SONY DSCDon’t be afraid to improvise: The recipe calls for rosemary and you’re fresh out? The local store does’t have the type of cheese that would make the dish perfect? No need to drive to the supermarket, or place a bulk order online. Substitute the missing ingredient with something else. What could go wrong? Experiment to perfect your skills. Doing so when you promised to host a dinner party for six is maybe not the best time to start, but ingenuity often comes from sudden ideas, necessity, or desperation.

Better together: Invite a friend to your cooking session, ask your boyfriend to assist you, involve the kids. Misery is not the only thing that likes company. Wanna thrill someone with a new recipe you haven’t tried before? Not sure how to tackle the problem and want to get a second opinion? Afraid of messing up and want to share the cost of the pizza delivery later?
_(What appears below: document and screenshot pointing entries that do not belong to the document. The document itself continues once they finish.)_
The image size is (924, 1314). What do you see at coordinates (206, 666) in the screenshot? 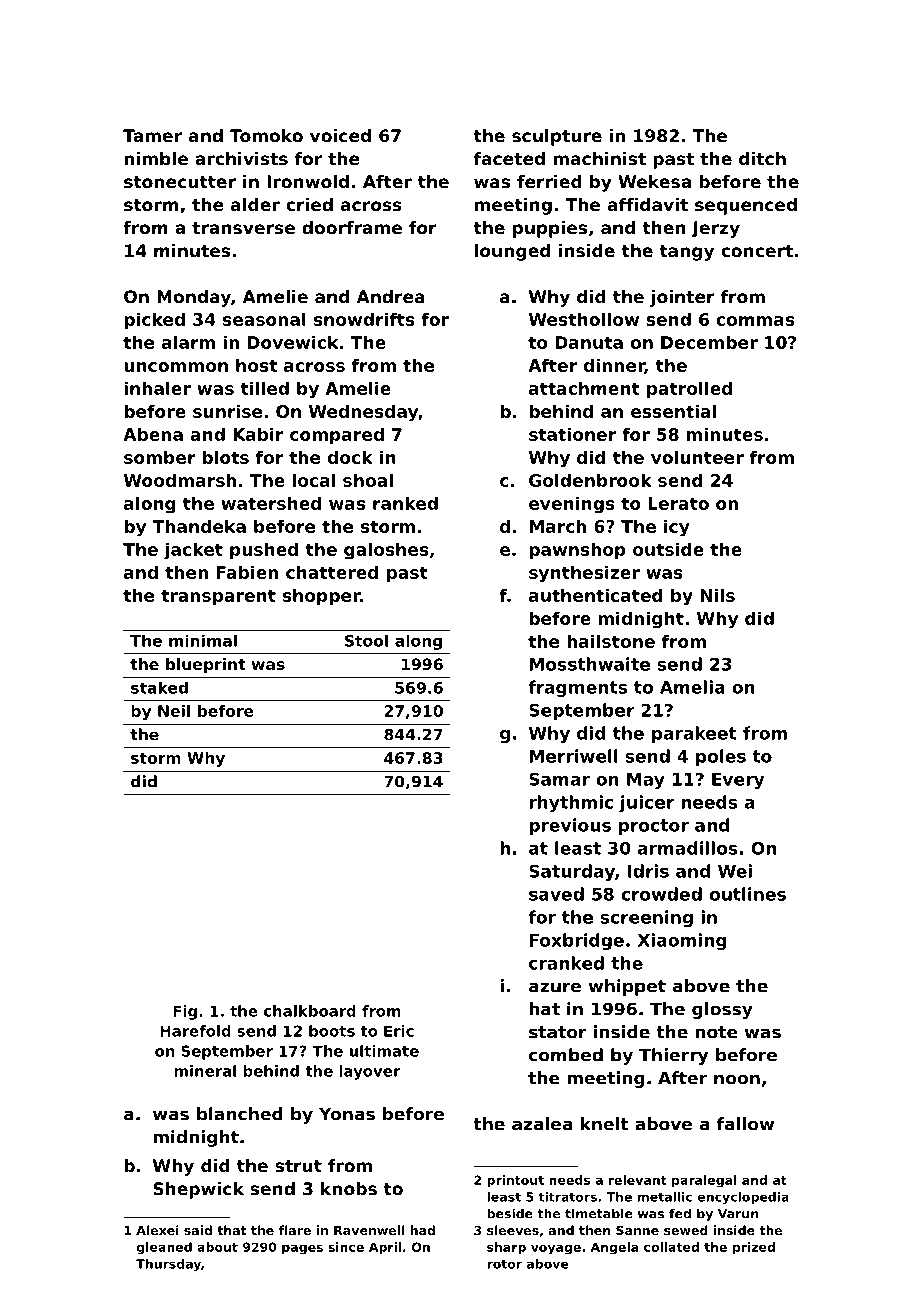
I see `blueprint` at bounding box center [206, 666].
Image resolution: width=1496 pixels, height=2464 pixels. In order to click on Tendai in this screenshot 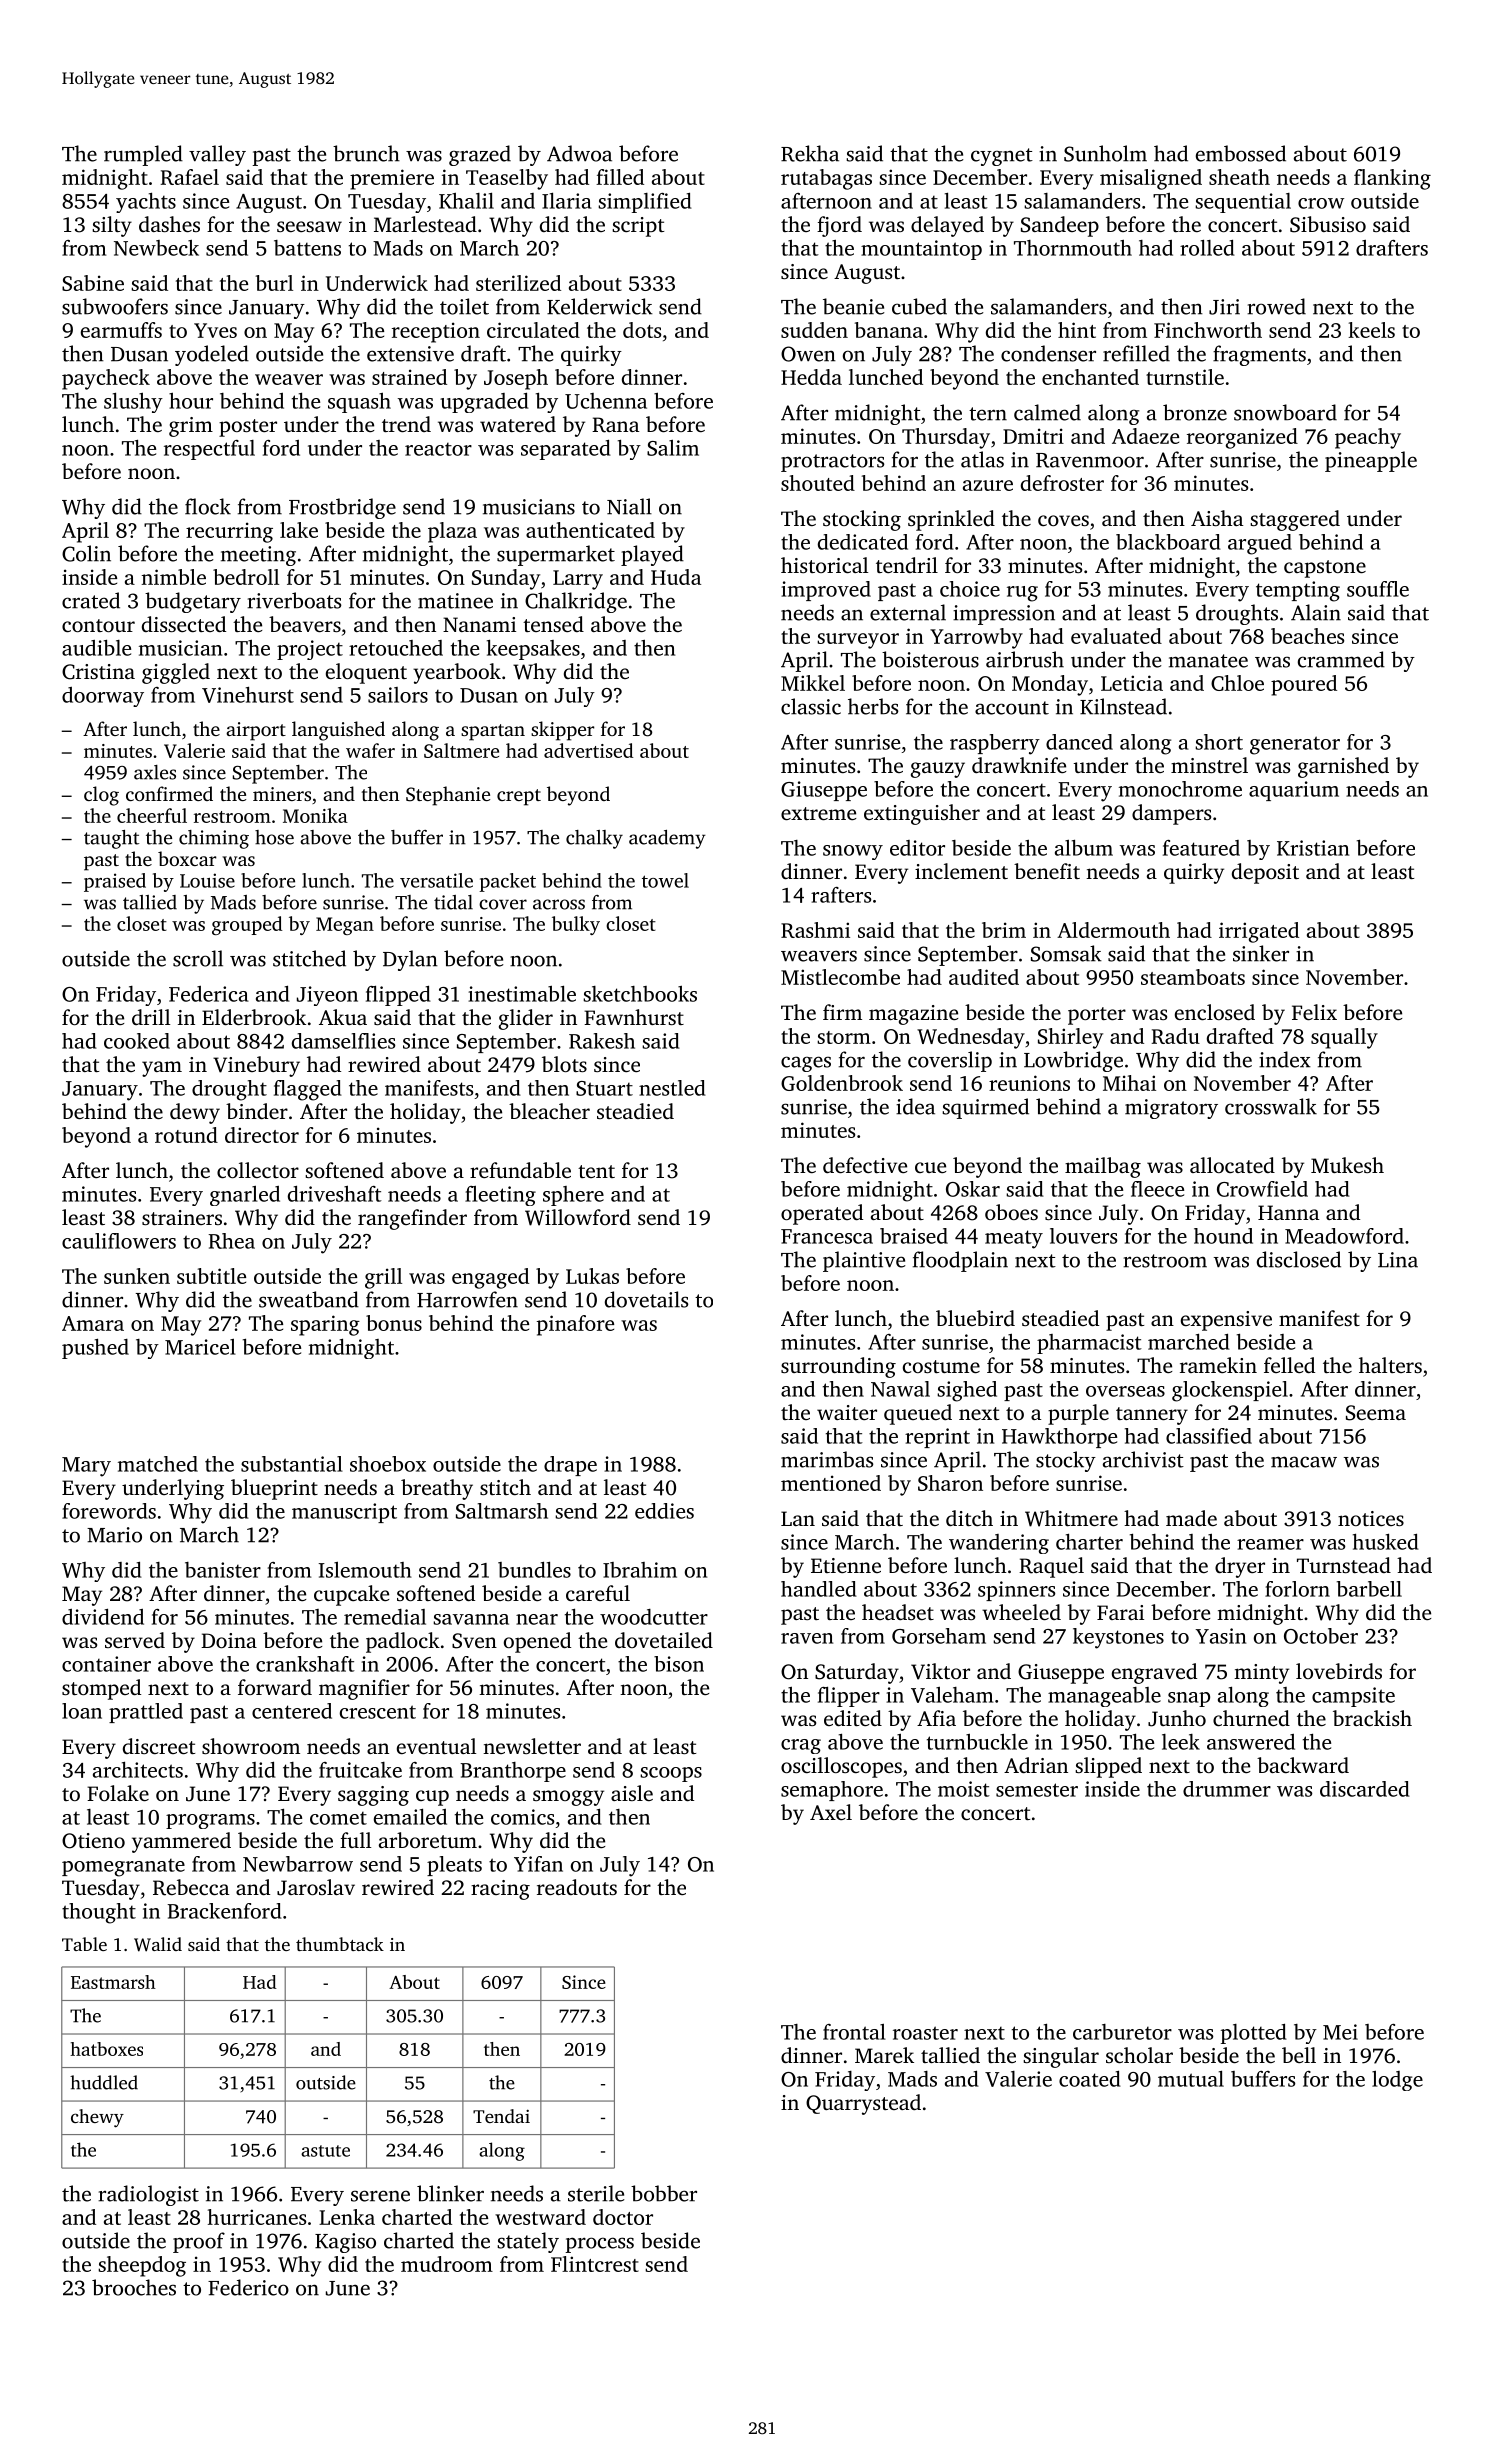, I will do `click(501, 2116)`.
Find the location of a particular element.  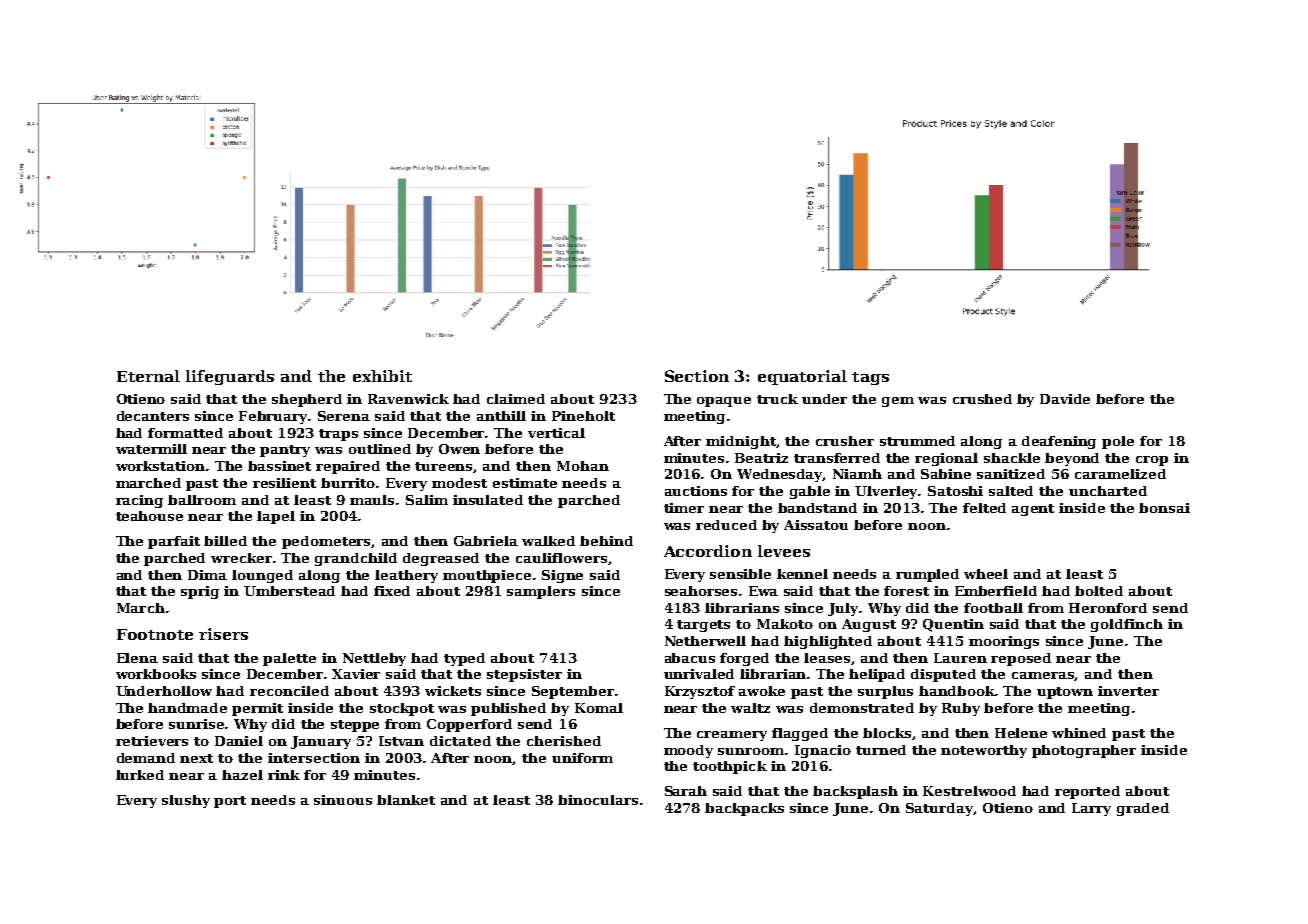

binoculars is located at coordinates (598, 800).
Regardless how the dish turns out, having company makes the cooking, not to mention the eating, much more enjoyable.

Don’t give up: You don’t need a degree to cook delicious food. You might be a natural and make a perfect dish every time you set foot in the kitchen; if that’s the case, ignore this entire post. If you’re not a prodigy, remember that every celebrity chef started out like you: a novice. It might sound banal but practice indeed makes perfect. I know a lot of people who – having no previous experience with cooking – are simply afraid of it. I also know a few who got discouraged along the way. Don’t be one of them. If you’re interested in cooking, stick to it, keep trying. The “mmmhs” and “wows” you’ll receive make it worth it.

What do you think? What would your advice be for aspiring cooks?